This is a list of things I definitely want to do. I don't go into too many
specifics, because the specifics change often as I think about the problem
* What about GLAs with EOF out of the start state? If there is only one
non-EOF transition, it *seems* pointless, because our normal EOF stack
unwinding seems to cover it. On the other hand, verifying this is always
true seems like a lot of hard thought. Let's think of it as an optimization
and do it later.
Compiler / Grammar Analysis (all changes should have test-cases):
* (maybe) take regular subset of non-regular lookahead when it doesn't
cause alternatives' languages to intersect.
* (maybe) support full-LL by having first states of GLA have edges that
are the states on the return stack at runtime.
* detect cases where some RTN alternatives have no GLA final state.
(shouldn't happen, modulo bugs).
* deal with lexer-level ambiguity. longest match will do for now, but
we're not currently detecting s -> "A" | "AB";
* Richer callback specifiers.
* Bring back slotbufs: a cheap (stack only, no heap) way of saving parse_vals for
the currently-open nodes of the parse tree.
* Provide a buffering layer.
* As the runtime starts to mature: language bindings.
Tests!
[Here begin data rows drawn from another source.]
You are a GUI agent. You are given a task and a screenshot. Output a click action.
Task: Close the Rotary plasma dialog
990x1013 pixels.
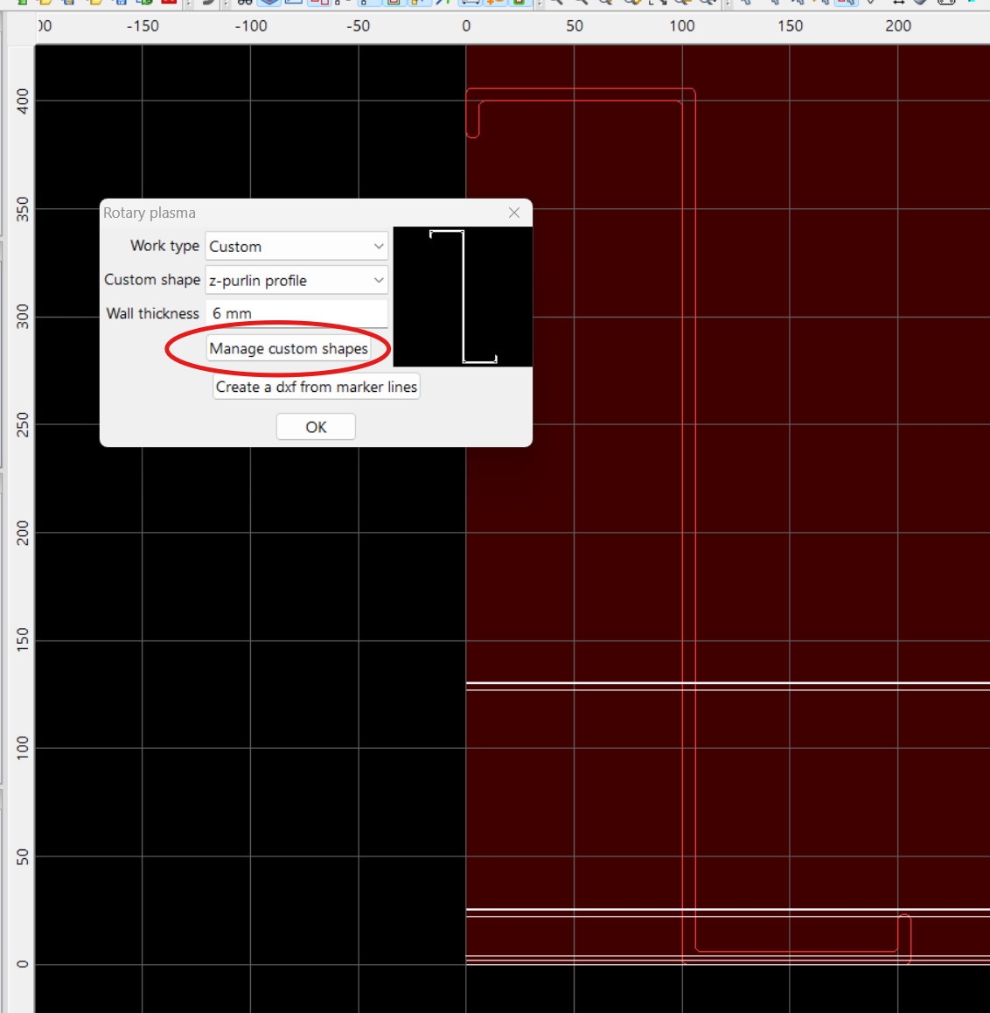pyautogui.click(x=514, y=213)
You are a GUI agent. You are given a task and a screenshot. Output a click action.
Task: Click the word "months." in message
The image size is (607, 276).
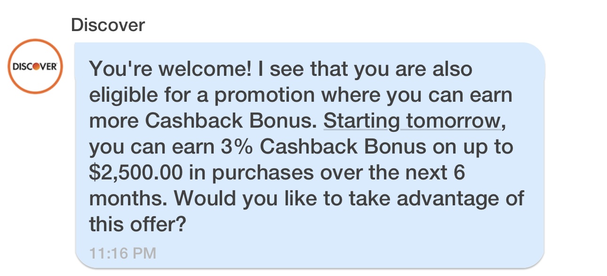click(128, 198)
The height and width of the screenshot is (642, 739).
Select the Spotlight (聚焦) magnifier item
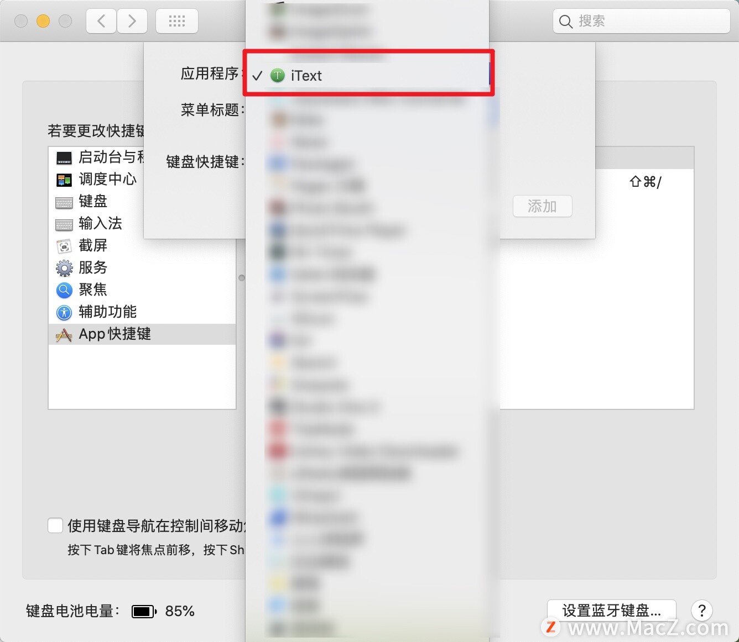[64, 290]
Everything should have tests, as much as possible:
* all aspects of compilation
* bitcode format (both reading and writing)
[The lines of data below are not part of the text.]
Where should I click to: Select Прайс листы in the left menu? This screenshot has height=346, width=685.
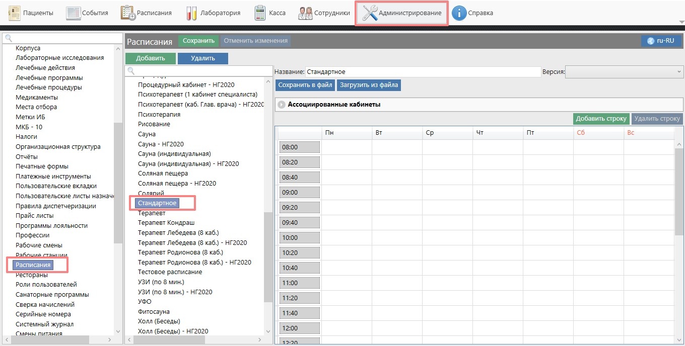pos(34,216)
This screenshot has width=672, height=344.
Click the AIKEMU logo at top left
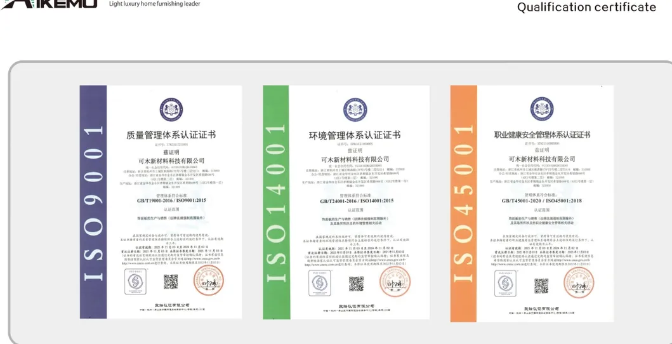pyautogui.click(x=49, y=4)
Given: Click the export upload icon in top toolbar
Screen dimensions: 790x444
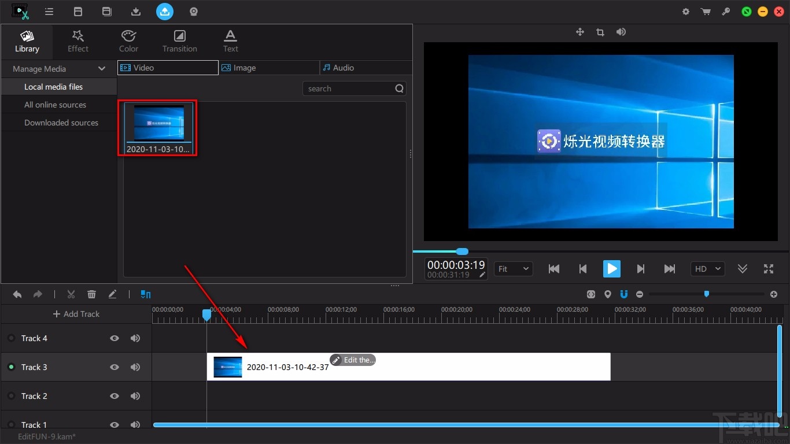Looking at the screenshot, I should 165,12.
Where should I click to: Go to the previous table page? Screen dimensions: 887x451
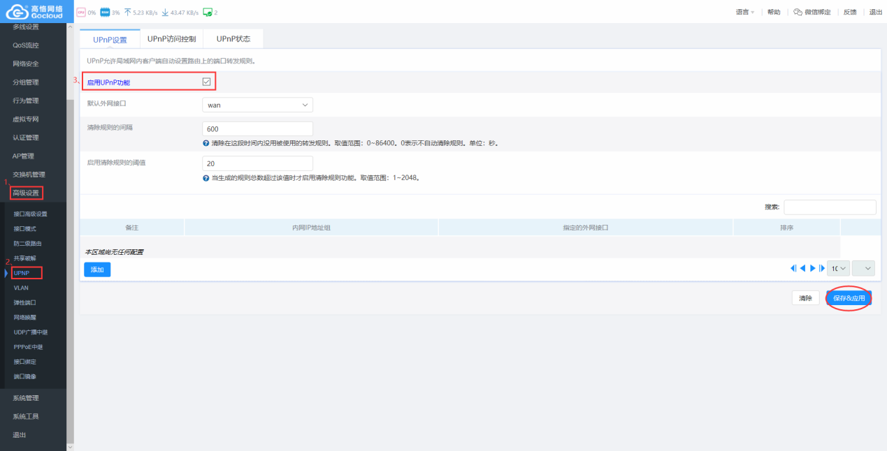tap(802, 269)
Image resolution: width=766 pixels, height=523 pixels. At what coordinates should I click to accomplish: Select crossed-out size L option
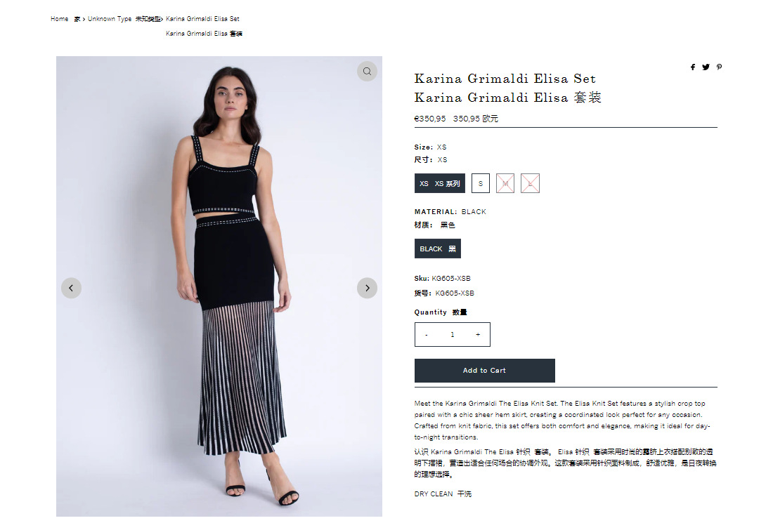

* JSON output from gzlparse. Both well-formedness and accuracy.
Major design areas that exist only in my head:
* Character sets other than ASCII.
* Embedding Lua to do things only an imperative language can do.
* Operator-precedence parsing using the shunting yard algorithm.
* Parallel parsers (for both embedded languages and things like whitespace/comments)
* Error recovery (basically: just yield to an imperative function).
* Generate imperative bytecode / JIT compile.
* AST-building.